Article Title: "Return Policies Run Gamut For Goods You Buy Online "

Author: RUSSELL SHAW 
Section: Internet & Technology 

Date: 8/14/2003 


FOR INVESTOR'S BUSINESS DAILY

Does the sweater you ordered online not fit? Is there a loose leg on the office furniture that came to your door? What about that scanner that doesn't seem to want to scan?

Most online retailers offer at least some type of return policy. But policies can vary widely from site to site. That's why it's best to check out the details before clicking "buy."

"Policies run the entire gamut," said Frank Fiore, a guide to online shopping for About.com and author of several books. Sometimes you'll get 100% of your money back, he says. Other times, you're lucky to get a store credit.

Here's a sampling of policies around the Web:

Seattle's Amazon.com Inc. accepts most returned items for a full refund within 30 days of delivery. The most notable exceptions are compact discs, digital video discs and video games that have been opened. That's because a consumer could open up a disc, make a copy and then mail it back.

In addition to its own online stores, Amazon.com also offers online ordering services for several brick-and-mortar retailers. The general policy for these Amazon.com partners, such as Target Stores and Office Depot, is that you can't return the items at the physical stores. You have to ship them back.

According to the Office Depot return and exchanges page on Amazon.com, most merchandise is accepted for return within 30 days of purchase. Exceptions include unopened software and computers.

BMG Music Service, a unit of Germany's Bertelsmann AG, follows a similar hard line when it comes to music sales. Its returns policy is to "allow members to return an item for replacement or credit if it is damaged, defective or incorrect."

In such instances, BMG offers to send out a replacement copy of the original music selection, credit the customer's account or provide an alternate selection.

BMG encourages you to send a cover note with the returned merchandise, explaining the grievance and preferred method of resolution.

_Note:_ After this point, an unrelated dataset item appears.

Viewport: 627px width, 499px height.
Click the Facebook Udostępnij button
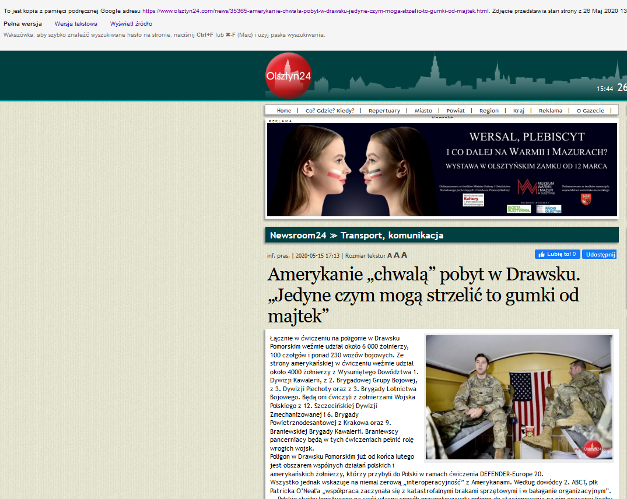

Dell Inc., based in Round Rock, Texas, lets you return new hardware, parts and unopened software within 30 days.

Customers fill out an online form, after which they receive a credit return authorization number. The items must be returned "in as-new condition" no more than five days after Dell issues the number. Shipping costs for the return must be paid by the customer.

Household goods retailer Fingerhut Companies Inc., based in Hopkins, Minn., also offers a return option within 30 days of receiving the item. Between 30 and 180 days after receipt, Fingerhut's general policy is to consider a prorated cash or credit adjustment based on the age and condition of the product.

After 180 days, no returns are offered.

As with most other retailers, software and music CDs can be accepted for credit or refund only if the original packaging was not opened. "Identical product" exchanges are sometimes granted, however.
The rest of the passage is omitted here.